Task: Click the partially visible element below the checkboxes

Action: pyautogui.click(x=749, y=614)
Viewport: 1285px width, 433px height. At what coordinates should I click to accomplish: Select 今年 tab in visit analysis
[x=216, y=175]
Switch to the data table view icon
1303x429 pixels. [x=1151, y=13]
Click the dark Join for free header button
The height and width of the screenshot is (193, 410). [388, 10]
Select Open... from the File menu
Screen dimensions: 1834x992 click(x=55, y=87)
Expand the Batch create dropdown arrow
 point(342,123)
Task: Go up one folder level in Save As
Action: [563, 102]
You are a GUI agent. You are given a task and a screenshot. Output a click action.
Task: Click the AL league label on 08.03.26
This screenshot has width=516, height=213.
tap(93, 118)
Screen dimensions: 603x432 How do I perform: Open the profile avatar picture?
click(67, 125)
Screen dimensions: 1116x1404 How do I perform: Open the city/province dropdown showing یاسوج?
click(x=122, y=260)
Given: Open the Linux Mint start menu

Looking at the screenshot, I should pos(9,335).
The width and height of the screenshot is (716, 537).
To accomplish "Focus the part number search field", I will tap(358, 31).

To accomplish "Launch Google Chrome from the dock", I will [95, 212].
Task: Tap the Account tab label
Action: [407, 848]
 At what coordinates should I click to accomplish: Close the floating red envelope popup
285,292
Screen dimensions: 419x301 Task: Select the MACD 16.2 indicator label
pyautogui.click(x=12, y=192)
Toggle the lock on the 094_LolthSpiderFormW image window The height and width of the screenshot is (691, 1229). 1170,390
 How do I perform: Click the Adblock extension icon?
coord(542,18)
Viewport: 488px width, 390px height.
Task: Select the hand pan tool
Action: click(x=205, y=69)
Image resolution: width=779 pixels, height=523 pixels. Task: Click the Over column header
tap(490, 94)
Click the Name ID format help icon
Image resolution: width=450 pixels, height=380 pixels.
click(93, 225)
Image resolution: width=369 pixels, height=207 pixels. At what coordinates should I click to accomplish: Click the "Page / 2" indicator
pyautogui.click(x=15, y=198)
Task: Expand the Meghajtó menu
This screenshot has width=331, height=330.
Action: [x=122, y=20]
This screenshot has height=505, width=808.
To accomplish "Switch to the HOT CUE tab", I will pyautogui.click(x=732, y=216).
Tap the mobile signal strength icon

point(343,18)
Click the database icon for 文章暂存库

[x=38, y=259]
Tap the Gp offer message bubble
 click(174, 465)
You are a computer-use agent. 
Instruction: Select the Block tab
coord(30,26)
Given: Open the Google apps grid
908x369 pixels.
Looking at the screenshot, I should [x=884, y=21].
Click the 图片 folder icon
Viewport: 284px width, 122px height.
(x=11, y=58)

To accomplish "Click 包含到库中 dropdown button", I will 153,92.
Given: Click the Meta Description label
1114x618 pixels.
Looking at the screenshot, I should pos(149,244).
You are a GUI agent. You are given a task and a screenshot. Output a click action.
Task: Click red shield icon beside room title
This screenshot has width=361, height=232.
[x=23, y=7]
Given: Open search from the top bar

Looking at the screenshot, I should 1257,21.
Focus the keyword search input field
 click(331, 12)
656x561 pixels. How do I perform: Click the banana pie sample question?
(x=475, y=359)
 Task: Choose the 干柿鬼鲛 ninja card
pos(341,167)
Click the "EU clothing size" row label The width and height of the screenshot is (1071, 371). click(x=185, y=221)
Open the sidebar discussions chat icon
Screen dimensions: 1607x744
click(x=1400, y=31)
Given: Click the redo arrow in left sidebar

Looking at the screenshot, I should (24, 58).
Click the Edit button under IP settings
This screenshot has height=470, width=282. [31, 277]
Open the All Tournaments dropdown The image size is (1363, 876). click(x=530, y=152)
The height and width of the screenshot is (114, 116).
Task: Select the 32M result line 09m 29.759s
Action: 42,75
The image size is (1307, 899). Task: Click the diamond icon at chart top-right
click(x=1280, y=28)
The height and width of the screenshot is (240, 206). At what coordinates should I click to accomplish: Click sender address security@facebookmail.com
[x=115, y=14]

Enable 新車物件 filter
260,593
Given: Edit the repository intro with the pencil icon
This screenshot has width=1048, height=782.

----

■ INSTRUCTIONS FOR THE TASK: Every single entry is to be retyped exactly.

■ SOLUTION FOR THIS EXERCISE:
Task: Click the partially visible element below the checkboxes

Action: pyautogui.click(x=749, y=614)
Viewport: 1285px width, 433px height. At what coordinates should I click to accomplish: Select 今年 tab in visit analysis
[x=216, y=175]
Switch to the data table view icon
1303x429 pixels. [x=1151, y=13]
Click the dark Join for free header button
The height and width of the screenshot is (193, 410). [388, 10]
Select Open... from the File menu
Screen dimensions: 1834x992 click(x=55, y=87)
Expand the Batch create dropdown arrow
 point(342,123)
Task: Go up one folder level in Save As
Action: [563, 102]
You are a GUI agent. You are given a task and a screenshot. Output a click action.
Task: Click the AL league label on 08.03.26
This screenshot has width=516, height=213.
tap(93, 118)
Screen dimensions: 603x432 How do I perform: Open the profile avatar picture?
click(67, 125)
Screen dimensions: 1116x1404 How do I perform: Open the city/province dropdown showing یاسوج?
click(x=122, y=260)
Given: Open the Linux Mint start menu

Looking at the screenshot, I should pos(9,335).
The width and height of the screenshot is (716, 537).
To accomplish "Focus the part number search field", I will tap(358, 31).

To accomplish "Launch Google Chrome from the dock", I will [95, 212].
Task: Tap the Account tab label
Action: [407, 848]
 At what coordinates should I click to accomplish: Close the floating red envelope popup
285,292
Screen dimensions: 419x301 Task: Select the MACD 16.2 indicator label
pyautogui.click(x=12, y=192)
Toggle the lock on the 094_LolthSpiderFormW image window The height and width of the screenshot is (691, 1229). 1170,390
 How do I perform: Click the Adblock extension icon?
coord(542,18)
Viewport: 488px width, 390px height.
Task: Select the hand pan tool
Action: click(x=205, y=69)
Image resolution: width=779 pixels, height=523 pixels. Task: Click the Over column header
tap(490, 94)
Click the Name ID format help icon
Image resolution: width=450 pixels, height=380 pixels.
click(93, 225)
Image resolution: width=369 pixels, height=207 pixels. At what coordinates should I click to accomplish: Click the "Page / 2" indicator
pyautogui.click(x=15, y=198)
Task: Expand the Meghajtó menu
This screenshot has width=331, height=330.
Action: [x=122, y=20]
This screenshot has height=505, width=808.
To accomplish "Switch to the HOT CUE tab", I will pyautogui.click(x=732, y=216).
Tap the mobile signal strength icon

point(343,18)
Click the database icon for 文章暂存库

[x=38, y=259]
Tap the Gp offer message bubble
 click(174, 465)
You are a computer-use agent. 
Instruction: Select the Block tab
coord(30,26)
Given: Open the Google apps grid
908x369 pixels.
Looking at the screenshot, I should [x=884, y=21].
Click the 图片 folder icon
Viewport: 284px width, 122px height.
(x=11, y=58)

To accomplish "Click 包含到库中 dropdown button", I will 153,92.
Given: Click the Meta Description label
1114x618 pixels.
Looking at the screenshot, I should pos(149,244).
You are a GUI agent. You are given a task and a screenshot. Output a click action.
Task: Click red shield icon beside room title
This screenshot has width=361, height=232.
[x=23, y=7]
Given: Open search from the top bar

Looking at the screenshot, I should 1257,21.
Focus the keyword search input field
 click(331, 12)
656x561 pixels. How do I perform: Click the banana pie sample question?
(x=475, y=359)
 Task: Choose the 干柿鬼鲛 ninja card
pos(341,167)
Click the "EU clothing size" row label The width and height of the screenshot is (1071, 371). click(x=185, y=221)
Open the sidebar discussions chat icon
Screen dimensions: 1607x744
click(x=1400, y=31)
Given: Click the redo arrow in left sidebar

Looking at the screenshot, I should (24, 58).
Click the Edit button under IP settings
This screenshot has height=470, width=282. [31, 277]
Open the All Tournaments dropdown The image size is (1363, 876). click(x=530, y=152)
The height and width of the screenshot is (114, 116).
Task: Select the 32M result line 09m 29.759s
Action: 42,75
The image size is (1307, 899). Task: Click the diamond icon at chart top-right
click(x=1280, y=28)
The height and width of the screenshot is (240, 206). At what coordinates should I click to accomplish: Click sender address security@facebookmail.com
[x=115, y=14]

Enable 新車物件 filter
260,593
Given: Edit the repository intro with the pencil icon
This screenshot has width=1048, height=782.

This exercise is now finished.